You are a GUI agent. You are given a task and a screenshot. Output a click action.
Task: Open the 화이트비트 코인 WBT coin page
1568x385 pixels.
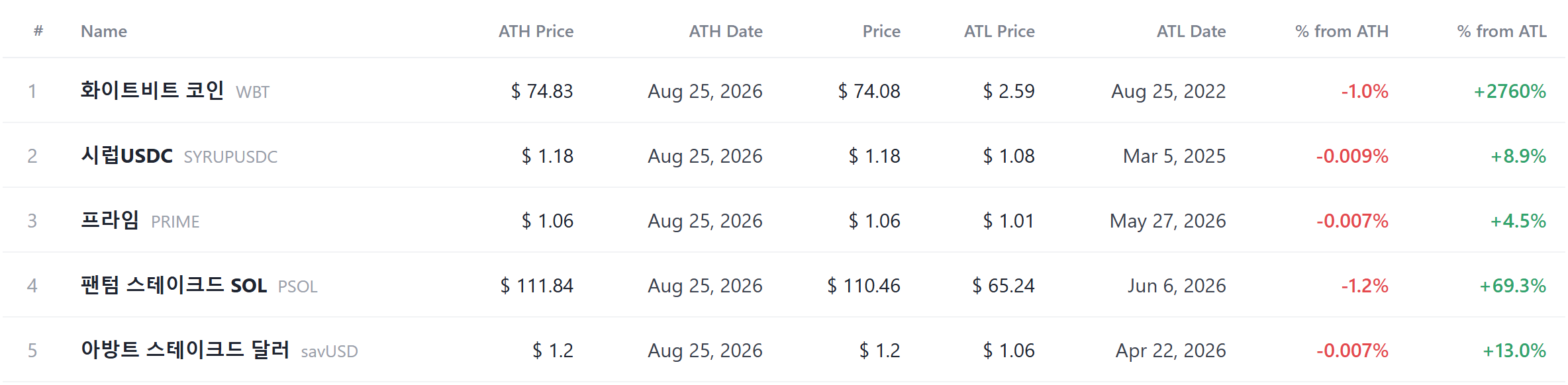pyautogui.click(x=175, y=91)
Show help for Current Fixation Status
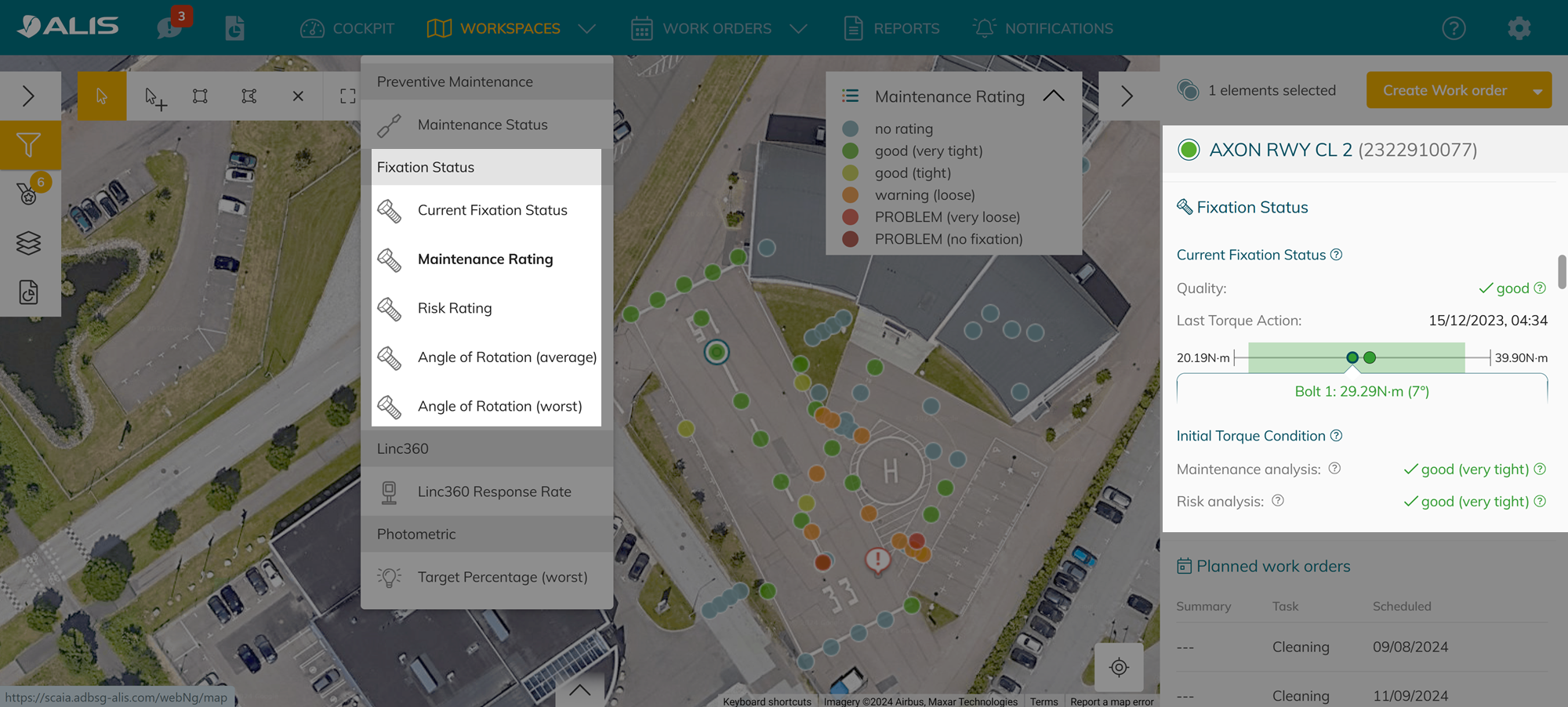The height and width of the screenshot is (707, 1568). [x=1337, y=255]
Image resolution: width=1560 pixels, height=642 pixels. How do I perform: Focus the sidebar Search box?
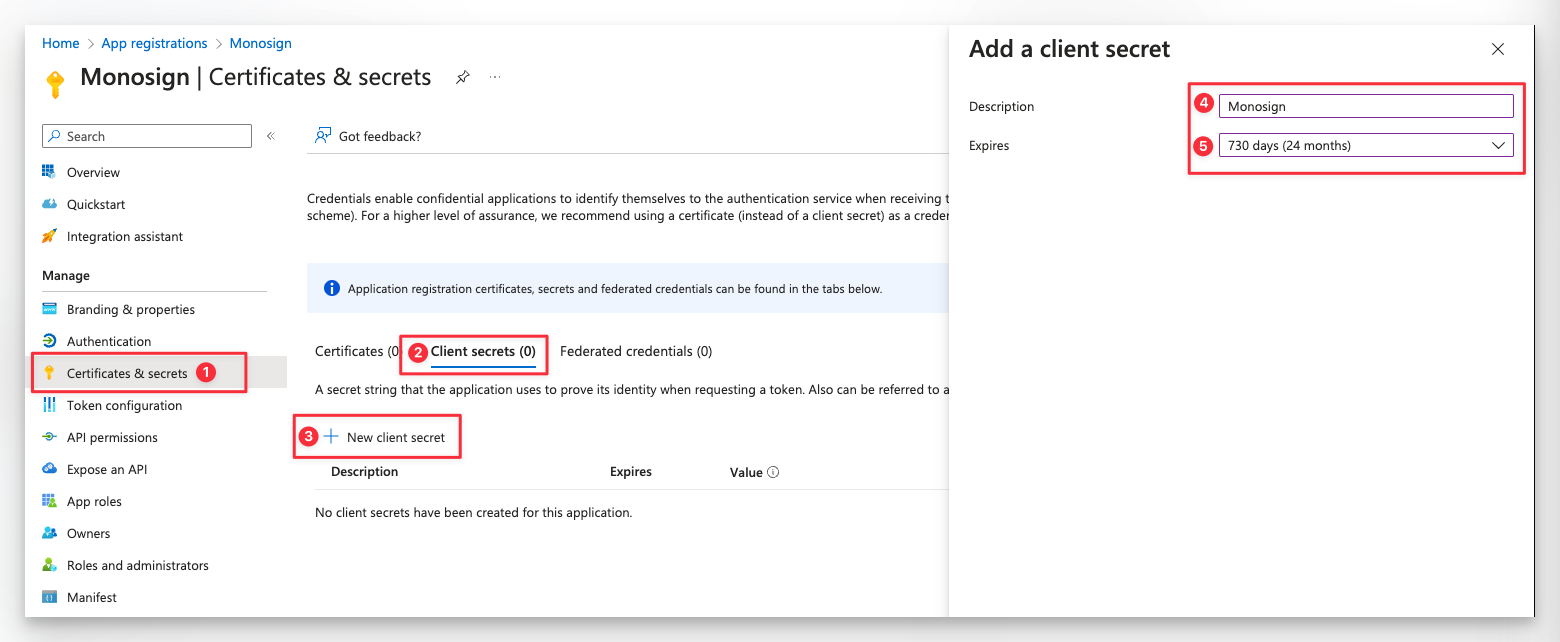pyautogui.click(x=147, y=136)
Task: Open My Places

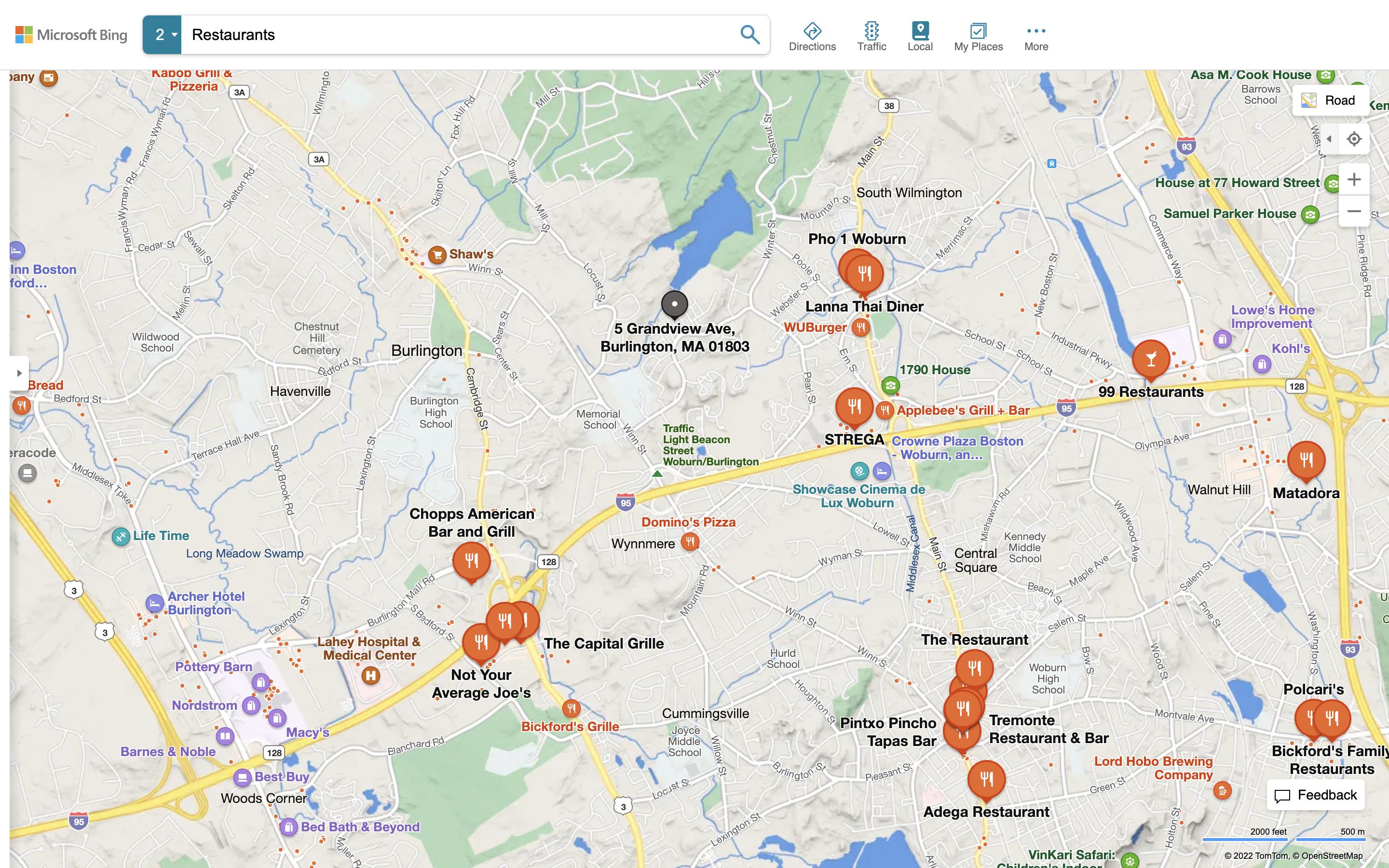Action: coord(978,37)
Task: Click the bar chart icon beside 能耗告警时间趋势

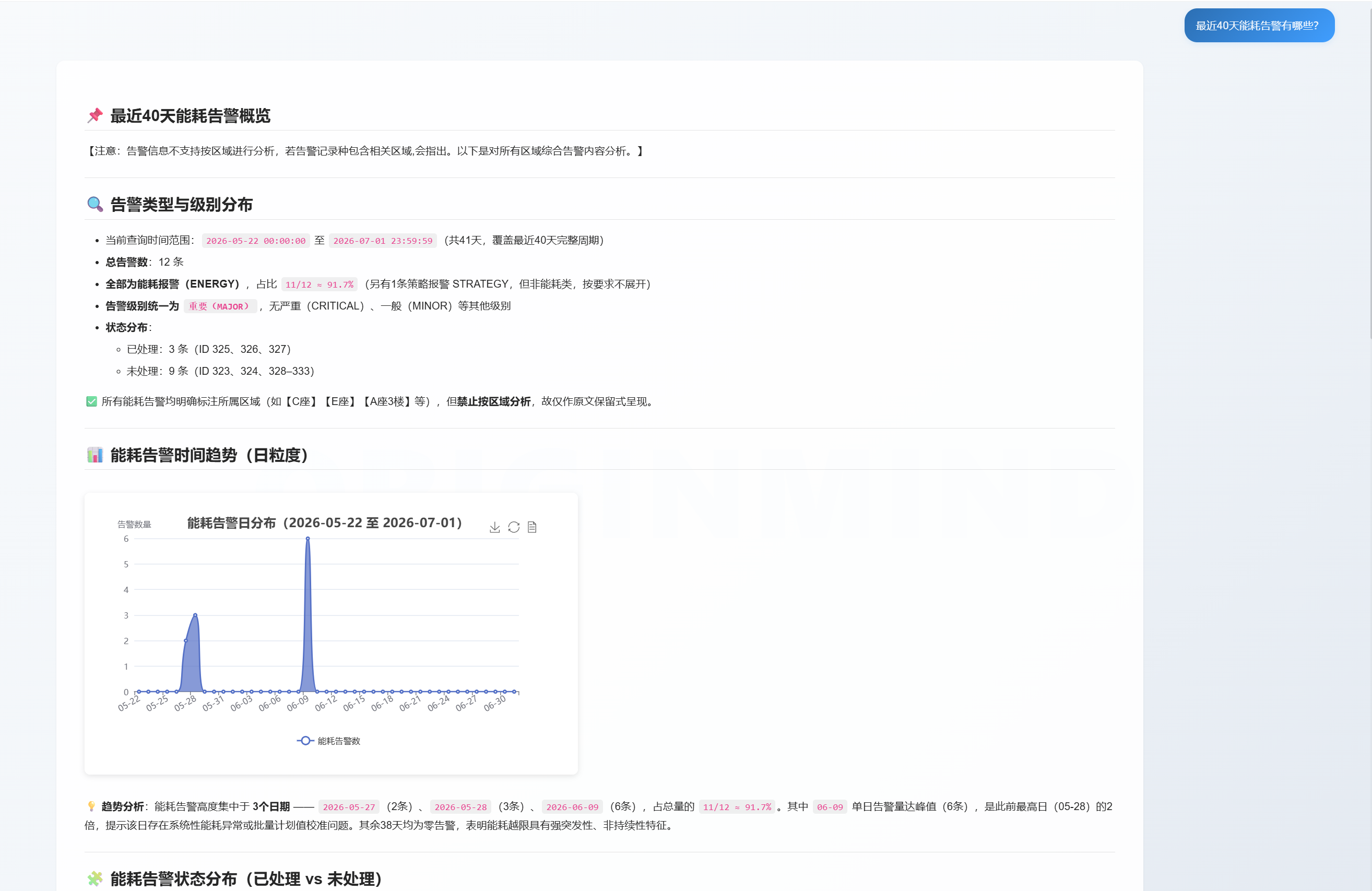Action: pyautogui.click(x=95, y=455)
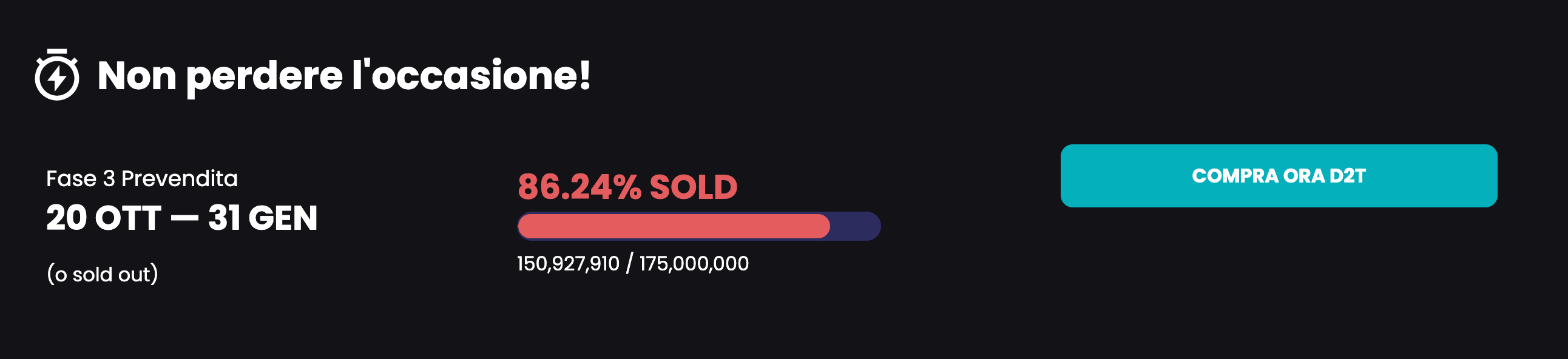Click the stopwatch lightning icon
This screenshot has height=359, width=1568.
(x=56, y=75)
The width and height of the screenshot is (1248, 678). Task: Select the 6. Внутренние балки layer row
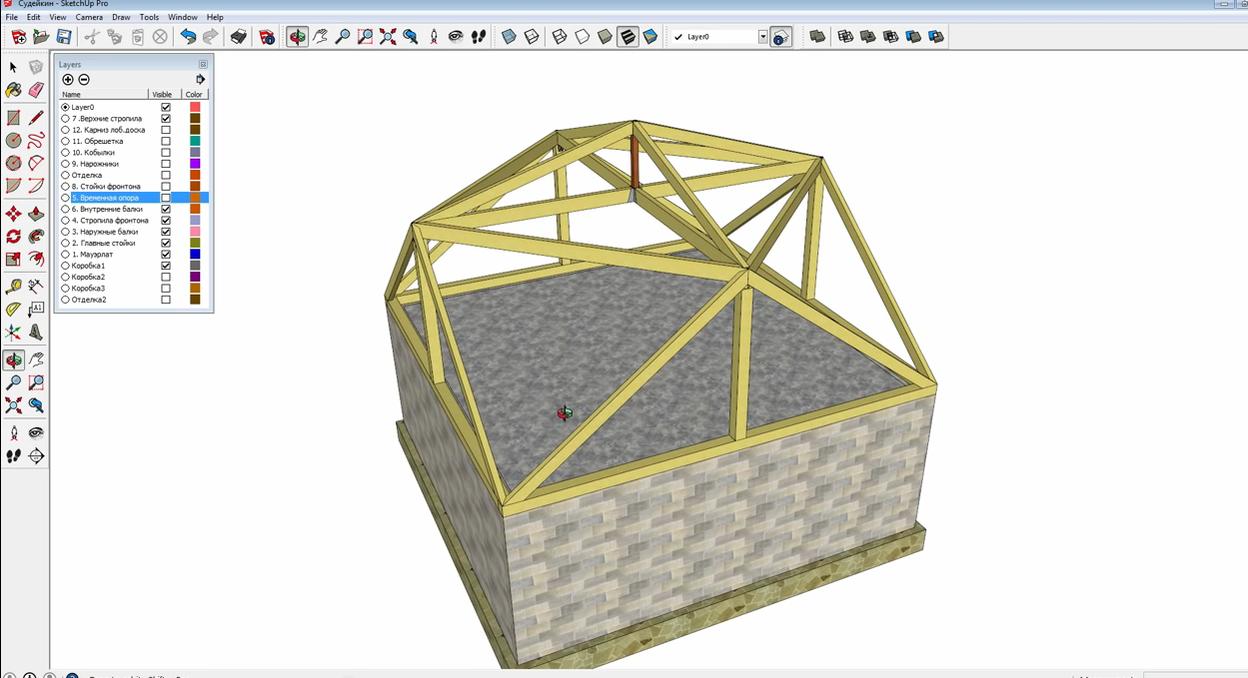click(134, 209)
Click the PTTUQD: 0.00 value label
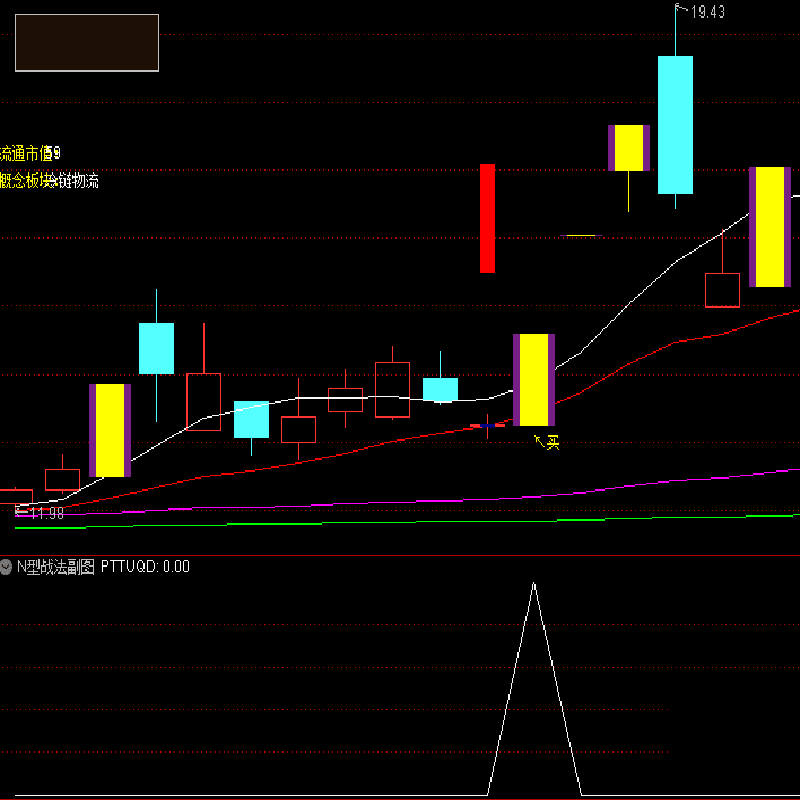Screen dimensions: 800x800 [x=146, y=566]
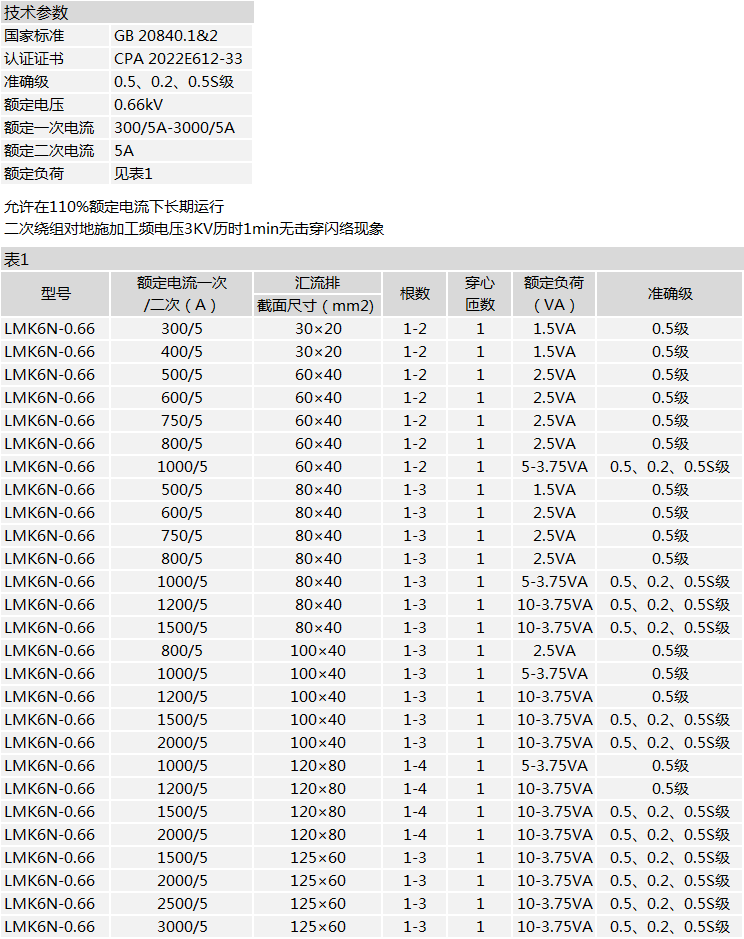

◆ ◆ ◆ ◆ ◆

■ TASK DESCRIPTION
Rewrite all of the entries above with "Open" changed to "Display" everywhere it appears and everything else left as it is. Leave the pictures out.

■ CORRECT ANSWER
You are a GUI agent. You are given a task and a screenshot. Output a click action.
Task: Display the 화이트비트 코인 WBT coin page
1568x385 pixels.
pyautogui.click(x=175, y=91)
Show help for Current Fixation Status
The height and width of the screenshot is (707, 1568). [x=1337, y=255]
Image resolution: width=1560 pixels, height=642 pixels. How do I perform: Focus the sidebar Search box?
pyautogui.click(x=147, y=136)
Task: Display My Places

Action: coord(978,37)
Task: Click the bar chart icon beside 能耗告警时间趋势

Action: pyautogui.click(x=95, y=455)
Click the stopwatch lightning icon
This screenshot has height=359, width=1568.
(x=56, y=75)
The width and height of the screenshot is (1248, 678). Task: Select the 6. Внутренние балки layer row
click(134, 209)
Click the PTTUQD: 0.00 value label
Screen dimensions: 800x800 [x=146, y=566]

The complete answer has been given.